Exercise objective: Starting at the line that has "Where should I click to: Select the Pen" and continuing through the last of these lines, replace "Pen tool" with "Eraser tool" and change nothing else. Leave the pictures out of your answer.
══════════════════════════════
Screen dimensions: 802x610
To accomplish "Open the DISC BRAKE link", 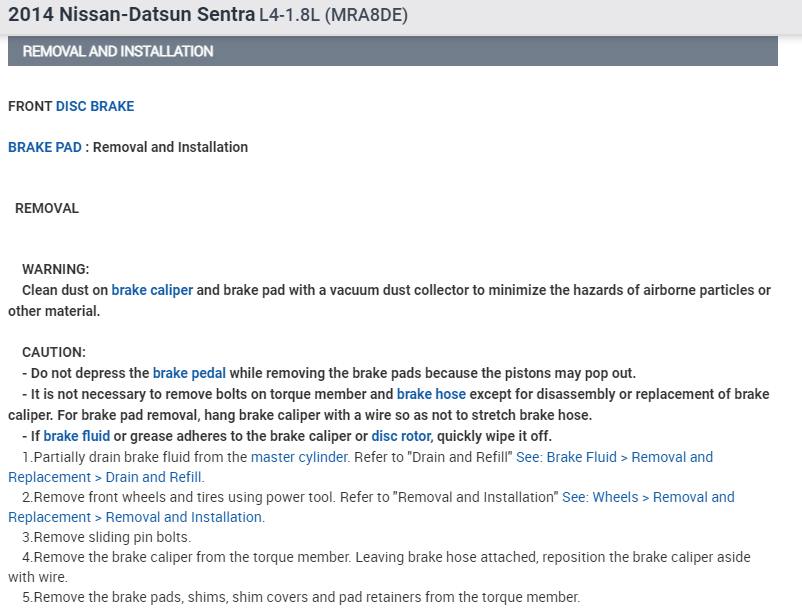I will (x=95, y=106).
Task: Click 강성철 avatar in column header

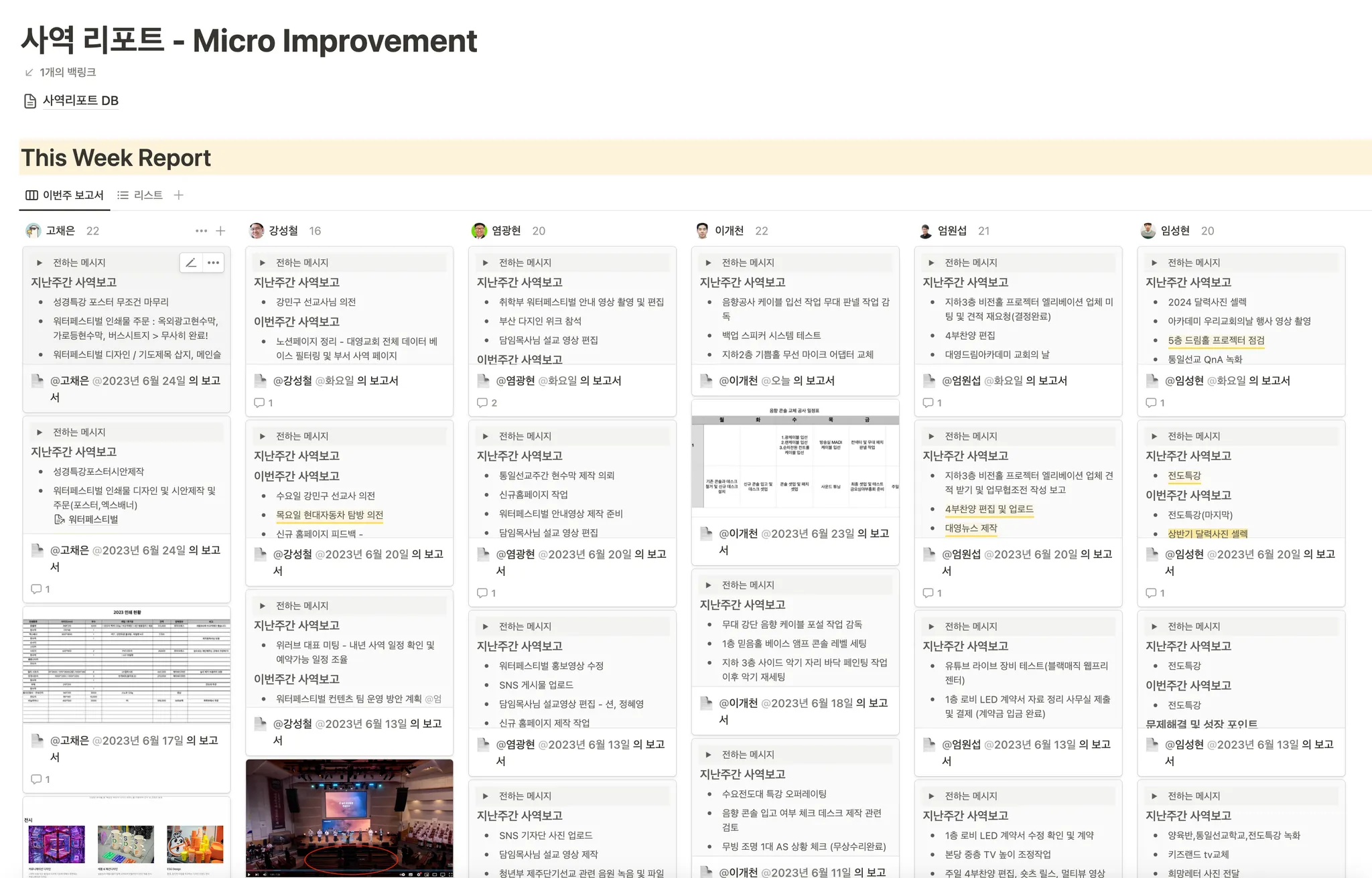Action: pyautogui.click(x=256, y=231)
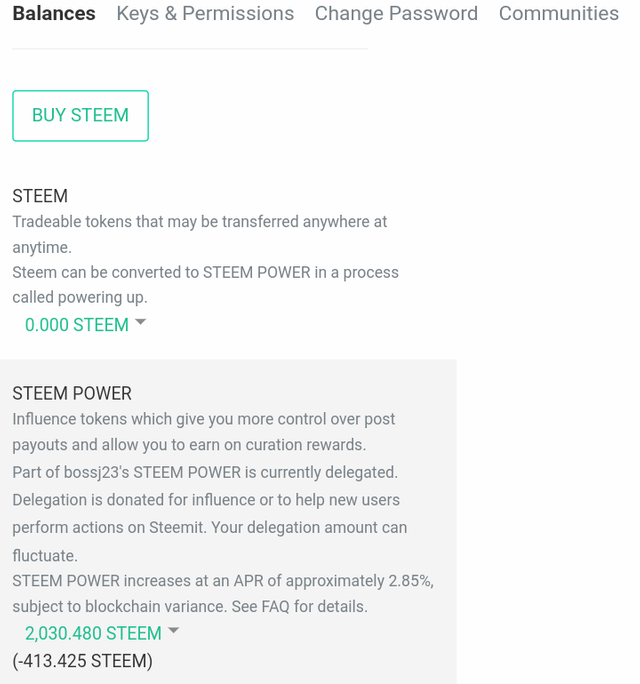
Task: Click the 'Delegation is donated for influence' line
Action: point(205,499)
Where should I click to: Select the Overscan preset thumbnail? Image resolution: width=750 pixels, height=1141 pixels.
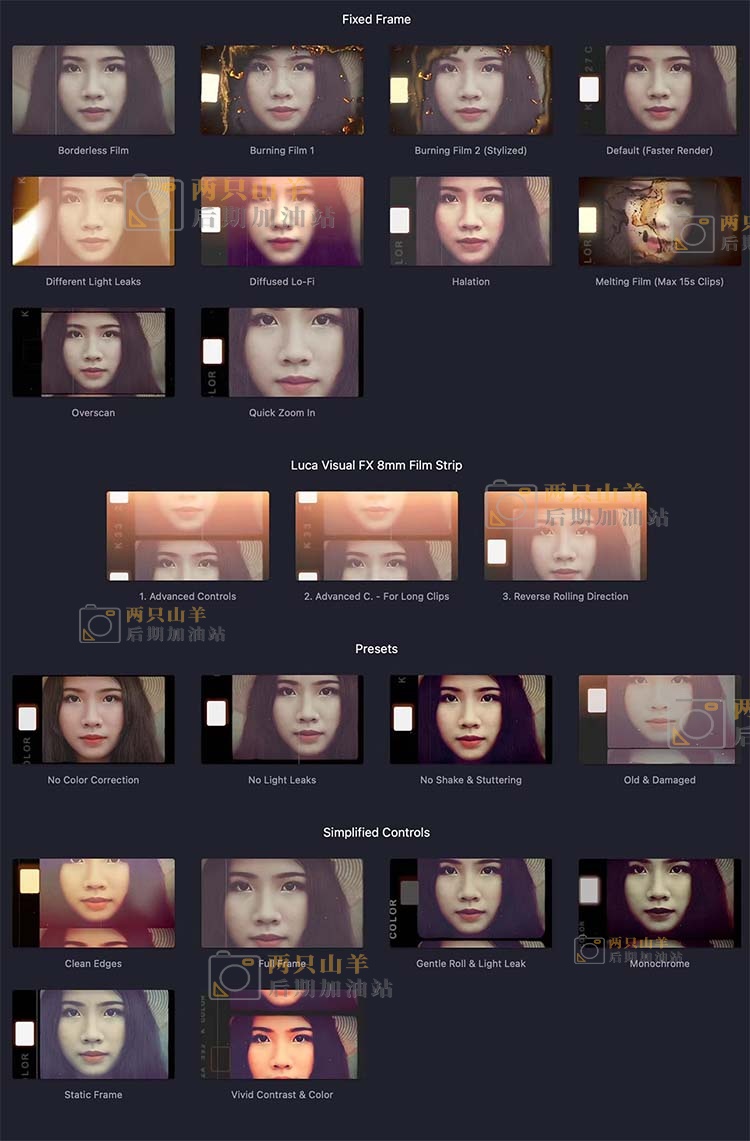93,352
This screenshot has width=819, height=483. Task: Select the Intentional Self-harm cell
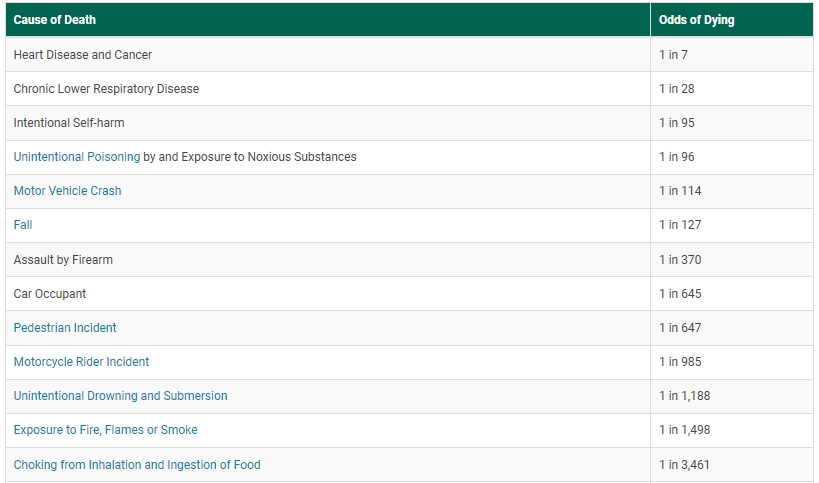(328, 123)
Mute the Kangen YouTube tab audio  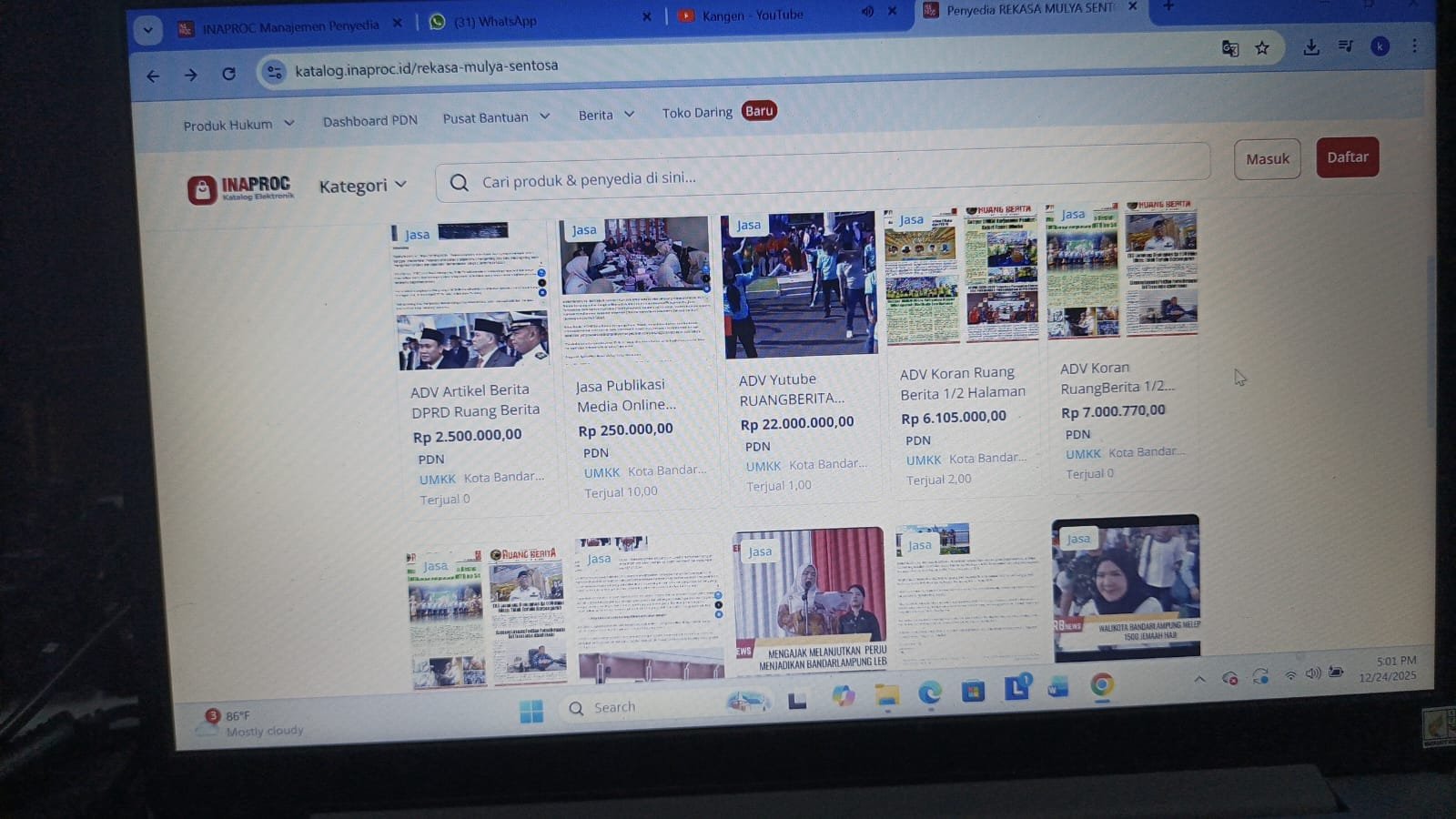coord(867,12)
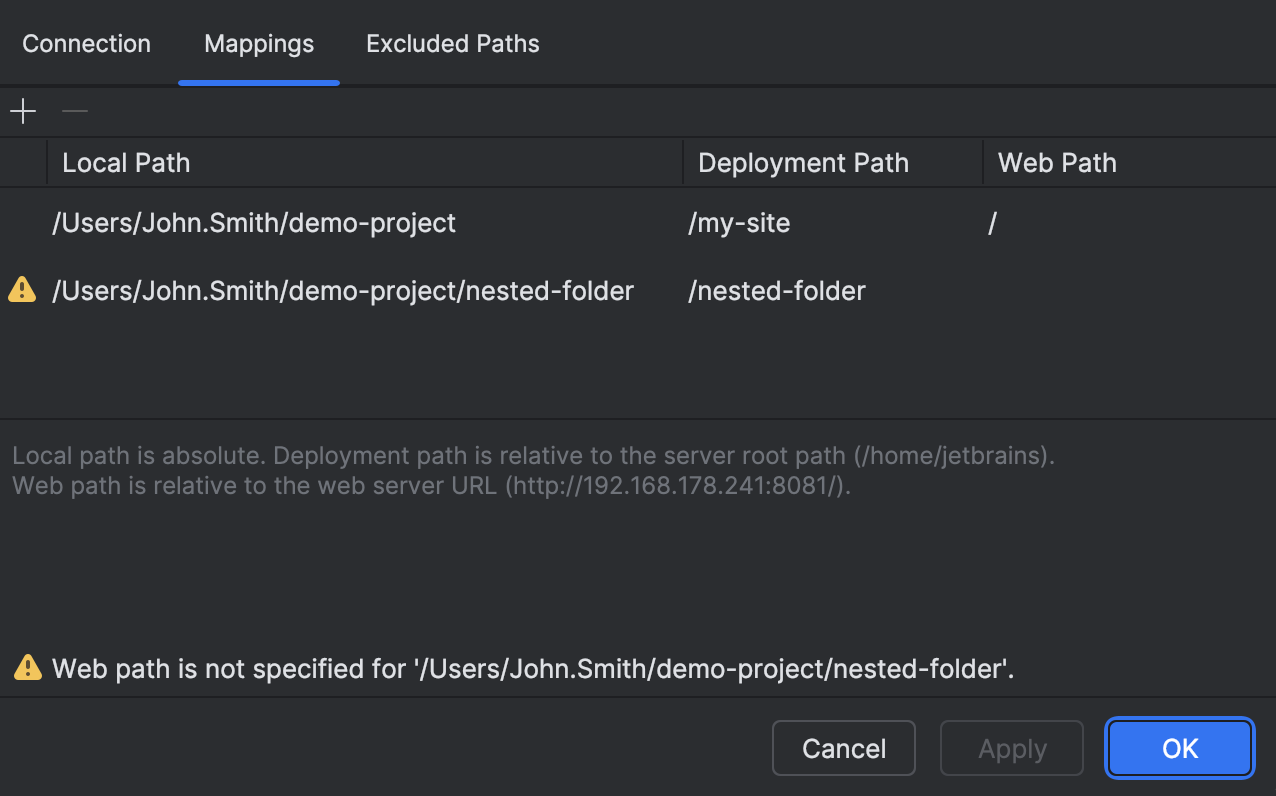Click the OK button
The image size is (1276, 796).
coord(1179,748)
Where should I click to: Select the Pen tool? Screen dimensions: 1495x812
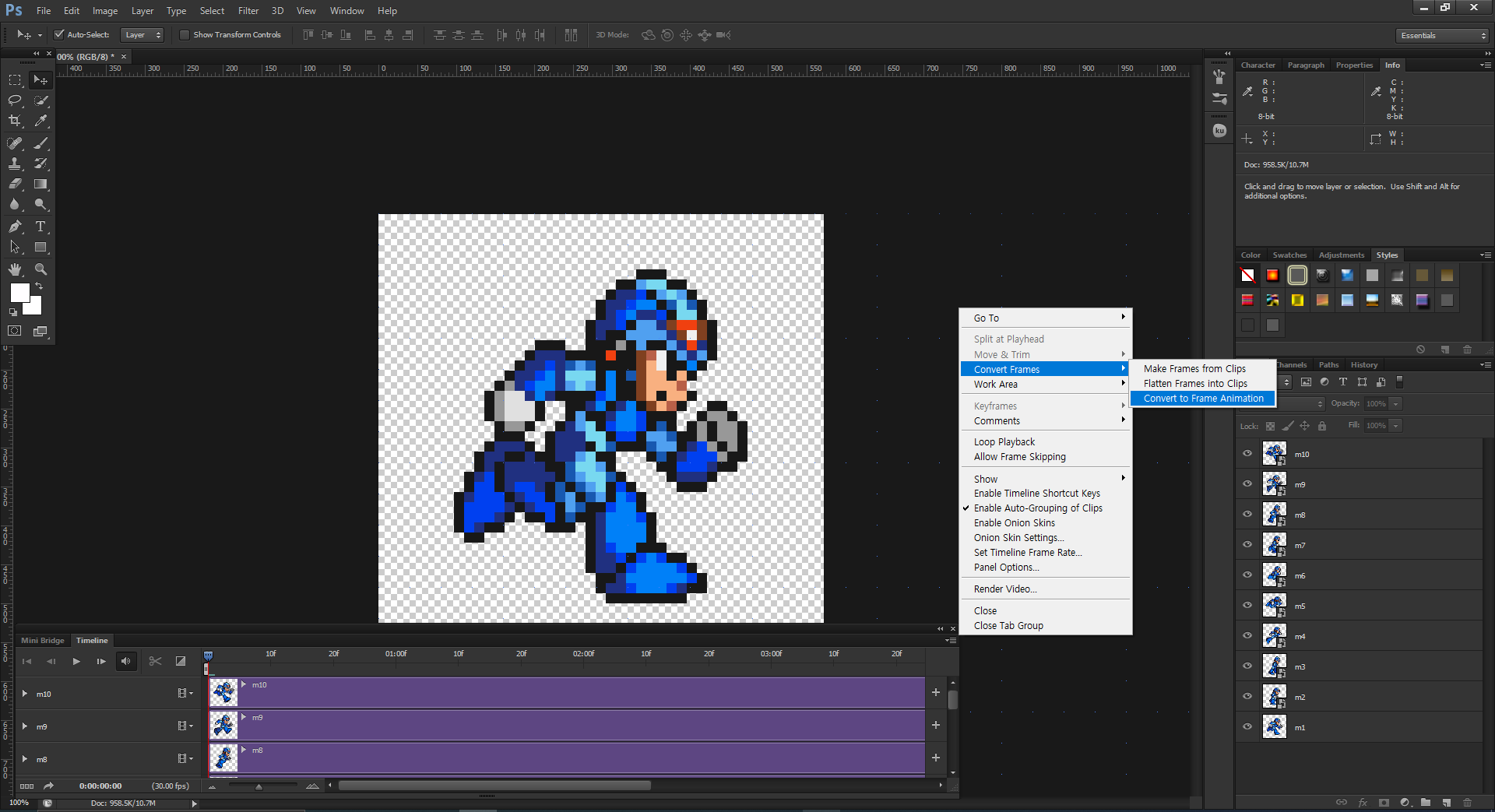(x=15, y=227)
══════════════════════════════
Task solution:
Where should I click to: Select the Eraser tool? Screen dimensions: 1495x812
(x=15, y=227)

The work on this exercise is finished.